» Collection entries:
════

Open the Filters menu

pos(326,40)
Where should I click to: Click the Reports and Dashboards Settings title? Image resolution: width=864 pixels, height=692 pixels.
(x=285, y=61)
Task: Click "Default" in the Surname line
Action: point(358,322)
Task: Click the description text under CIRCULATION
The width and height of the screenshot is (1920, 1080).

════

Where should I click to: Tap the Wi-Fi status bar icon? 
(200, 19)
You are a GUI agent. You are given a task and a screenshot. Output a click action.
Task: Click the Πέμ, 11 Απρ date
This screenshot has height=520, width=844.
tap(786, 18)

════

Output the lines above between the one holding "Where should I click to: Click" and the one holding "The width and", inclusive, with nothing before or after them.

» Worked solution:
Where should I click to: Click the Reports and Dashboards Settings title? Image resolution: width=864 pixels, height=692 pixels.
(x=285, y=61)
Task: Click "Default" in the Surname line
Action: point(358,322)
Task: Click the description text under CIRCULATION
The width and height of the screenshot is (1920, 1080).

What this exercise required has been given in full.